[REQUIRED ACTION]
Read the entries below and pull out each line with the string "chart".

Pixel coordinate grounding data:
──────
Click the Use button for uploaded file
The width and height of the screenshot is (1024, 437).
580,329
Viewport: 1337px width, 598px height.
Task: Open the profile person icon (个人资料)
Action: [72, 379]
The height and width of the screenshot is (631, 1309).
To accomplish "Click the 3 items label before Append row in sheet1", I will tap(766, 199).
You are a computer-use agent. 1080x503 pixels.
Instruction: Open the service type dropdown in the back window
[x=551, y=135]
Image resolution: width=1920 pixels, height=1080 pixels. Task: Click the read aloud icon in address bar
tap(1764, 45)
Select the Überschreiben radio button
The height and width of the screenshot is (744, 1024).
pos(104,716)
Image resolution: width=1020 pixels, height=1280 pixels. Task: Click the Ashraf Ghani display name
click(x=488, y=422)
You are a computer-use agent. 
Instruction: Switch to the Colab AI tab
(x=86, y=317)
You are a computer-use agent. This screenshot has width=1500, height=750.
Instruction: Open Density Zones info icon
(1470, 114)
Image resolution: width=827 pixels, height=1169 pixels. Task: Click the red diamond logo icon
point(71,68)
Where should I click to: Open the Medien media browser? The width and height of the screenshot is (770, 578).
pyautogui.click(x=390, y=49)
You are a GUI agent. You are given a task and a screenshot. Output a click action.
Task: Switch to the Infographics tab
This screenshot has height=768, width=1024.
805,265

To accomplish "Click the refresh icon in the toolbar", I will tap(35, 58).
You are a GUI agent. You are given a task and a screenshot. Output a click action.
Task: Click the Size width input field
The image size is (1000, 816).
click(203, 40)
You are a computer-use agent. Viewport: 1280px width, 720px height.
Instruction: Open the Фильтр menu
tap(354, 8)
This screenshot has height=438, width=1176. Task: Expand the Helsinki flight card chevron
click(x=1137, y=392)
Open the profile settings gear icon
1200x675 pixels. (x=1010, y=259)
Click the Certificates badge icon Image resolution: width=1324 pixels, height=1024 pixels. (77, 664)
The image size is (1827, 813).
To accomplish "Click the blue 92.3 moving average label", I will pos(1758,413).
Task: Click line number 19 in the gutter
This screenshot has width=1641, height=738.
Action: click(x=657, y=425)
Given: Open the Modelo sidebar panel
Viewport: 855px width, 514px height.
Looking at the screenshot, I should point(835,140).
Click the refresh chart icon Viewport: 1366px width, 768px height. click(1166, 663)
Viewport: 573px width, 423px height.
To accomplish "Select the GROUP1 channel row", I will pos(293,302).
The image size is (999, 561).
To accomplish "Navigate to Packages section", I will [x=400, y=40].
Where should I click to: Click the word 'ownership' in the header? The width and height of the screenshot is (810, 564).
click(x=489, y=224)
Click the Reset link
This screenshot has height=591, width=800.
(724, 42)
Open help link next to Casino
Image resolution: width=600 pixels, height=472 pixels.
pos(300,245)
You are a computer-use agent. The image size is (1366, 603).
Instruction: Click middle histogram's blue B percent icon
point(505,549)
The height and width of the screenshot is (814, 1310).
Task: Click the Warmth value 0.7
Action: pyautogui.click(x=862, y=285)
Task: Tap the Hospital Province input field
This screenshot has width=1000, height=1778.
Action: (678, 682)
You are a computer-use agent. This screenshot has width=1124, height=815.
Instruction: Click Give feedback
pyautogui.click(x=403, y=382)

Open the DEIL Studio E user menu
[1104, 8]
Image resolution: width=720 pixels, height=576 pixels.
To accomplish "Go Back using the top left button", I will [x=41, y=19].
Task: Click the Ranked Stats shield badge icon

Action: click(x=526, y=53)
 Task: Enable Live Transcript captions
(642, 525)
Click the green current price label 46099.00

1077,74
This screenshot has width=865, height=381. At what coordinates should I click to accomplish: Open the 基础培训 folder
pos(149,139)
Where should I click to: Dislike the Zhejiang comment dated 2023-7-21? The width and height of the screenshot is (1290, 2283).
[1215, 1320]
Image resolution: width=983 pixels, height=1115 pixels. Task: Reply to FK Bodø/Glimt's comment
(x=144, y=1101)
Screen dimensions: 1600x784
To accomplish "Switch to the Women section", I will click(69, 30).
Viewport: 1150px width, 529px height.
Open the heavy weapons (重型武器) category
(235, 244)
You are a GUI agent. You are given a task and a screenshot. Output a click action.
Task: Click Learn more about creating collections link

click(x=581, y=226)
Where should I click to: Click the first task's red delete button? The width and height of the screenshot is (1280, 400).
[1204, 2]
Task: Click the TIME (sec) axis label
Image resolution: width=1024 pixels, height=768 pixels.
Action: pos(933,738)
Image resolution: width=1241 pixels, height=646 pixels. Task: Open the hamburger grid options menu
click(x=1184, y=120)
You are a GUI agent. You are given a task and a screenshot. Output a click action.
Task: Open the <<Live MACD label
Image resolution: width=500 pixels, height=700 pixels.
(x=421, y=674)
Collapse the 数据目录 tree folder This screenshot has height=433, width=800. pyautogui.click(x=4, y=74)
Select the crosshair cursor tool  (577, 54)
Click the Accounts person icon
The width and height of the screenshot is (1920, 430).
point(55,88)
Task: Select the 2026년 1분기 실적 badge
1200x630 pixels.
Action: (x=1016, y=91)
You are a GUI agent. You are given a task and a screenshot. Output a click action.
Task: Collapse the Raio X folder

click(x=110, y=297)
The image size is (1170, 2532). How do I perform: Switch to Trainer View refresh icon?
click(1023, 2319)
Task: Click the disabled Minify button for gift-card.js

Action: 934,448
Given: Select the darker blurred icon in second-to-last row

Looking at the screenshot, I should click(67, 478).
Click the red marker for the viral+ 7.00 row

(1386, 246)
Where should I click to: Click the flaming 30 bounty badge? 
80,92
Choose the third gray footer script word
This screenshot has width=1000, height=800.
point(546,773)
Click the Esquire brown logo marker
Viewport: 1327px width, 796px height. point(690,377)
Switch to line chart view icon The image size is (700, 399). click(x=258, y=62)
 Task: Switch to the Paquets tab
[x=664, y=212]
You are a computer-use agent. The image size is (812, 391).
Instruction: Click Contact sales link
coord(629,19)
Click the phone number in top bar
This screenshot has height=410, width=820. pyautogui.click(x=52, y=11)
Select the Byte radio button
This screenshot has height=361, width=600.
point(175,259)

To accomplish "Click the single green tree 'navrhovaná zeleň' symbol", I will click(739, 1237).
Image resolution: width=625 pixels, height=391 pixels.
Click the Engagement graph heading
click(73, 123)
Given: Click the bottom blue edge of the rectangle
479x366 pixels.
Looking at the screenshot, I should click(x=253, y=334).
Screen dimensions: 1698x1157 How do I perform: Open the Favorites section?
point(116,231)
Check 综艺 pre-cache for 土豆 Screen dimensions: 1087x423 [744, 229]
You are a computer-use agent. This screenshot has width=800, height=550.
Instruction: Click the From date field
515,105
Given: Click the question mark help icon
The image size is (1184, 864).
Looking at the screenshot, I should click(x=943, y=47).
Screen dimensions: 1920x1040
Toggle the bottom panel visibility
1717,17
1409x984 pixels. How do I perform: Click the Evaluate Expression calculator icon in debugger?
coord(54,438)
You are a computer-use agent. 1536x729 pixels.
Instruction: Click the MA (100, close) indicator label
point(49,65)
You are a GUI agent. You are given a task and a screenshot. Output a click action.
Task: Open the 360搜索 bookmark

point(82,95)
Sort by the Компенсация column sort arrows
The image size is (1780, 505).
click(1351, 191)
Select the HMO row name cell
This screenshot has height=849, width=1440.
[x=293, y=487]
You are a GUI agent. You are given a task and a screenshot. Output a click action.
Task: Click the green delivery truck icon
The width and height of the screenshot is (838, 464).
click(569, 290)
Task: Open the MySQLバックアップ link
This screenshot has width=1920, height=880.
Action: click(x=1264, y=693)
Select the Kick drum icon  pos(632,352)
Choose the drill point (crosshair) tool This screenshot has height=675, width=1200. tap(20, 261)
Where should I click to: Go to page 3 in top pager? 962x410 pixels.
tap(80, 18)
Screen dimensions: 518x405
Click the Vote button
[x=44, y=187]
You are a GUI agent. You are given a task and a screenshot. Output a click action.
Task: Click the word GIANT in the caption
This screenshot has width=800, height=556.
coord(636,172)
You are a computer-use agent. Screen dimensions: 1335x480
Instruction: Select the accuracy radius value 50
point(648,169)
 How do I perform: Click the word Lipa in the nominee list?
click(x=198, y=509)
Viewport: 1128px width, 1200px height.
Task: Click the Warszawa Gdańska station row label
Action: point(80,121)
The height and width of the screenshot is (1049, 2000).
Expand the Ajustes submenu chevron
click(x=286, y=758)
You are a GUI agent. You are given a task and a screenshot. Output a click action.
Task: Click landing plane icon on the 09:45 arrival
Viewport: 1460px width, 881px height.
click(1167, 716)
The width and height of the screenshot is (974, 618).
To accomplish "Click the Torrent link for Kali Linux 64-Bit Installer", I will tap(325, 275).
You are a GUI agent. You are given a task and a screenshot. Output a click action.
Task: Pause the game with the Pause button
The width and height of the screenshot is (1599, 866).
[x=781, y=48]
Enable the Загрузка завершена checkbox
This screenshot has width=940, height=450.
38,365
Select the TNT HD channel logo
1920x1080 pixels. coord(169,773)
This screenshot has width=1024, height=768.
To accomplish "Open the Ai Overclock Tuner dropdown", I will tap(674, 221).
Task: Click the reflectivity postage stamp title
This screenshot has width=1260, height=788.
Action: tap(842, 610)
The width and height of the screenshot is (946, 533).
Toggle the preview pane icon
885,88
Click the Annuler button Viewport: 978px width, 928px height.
──────
[EXERCISE RESPONSE]
Click the refresh chart icon Viewport: 1366px width, 768px height. click(1166, 663)
Switch to line chart view icon The image size is (700, 399). click(x=258, y=62)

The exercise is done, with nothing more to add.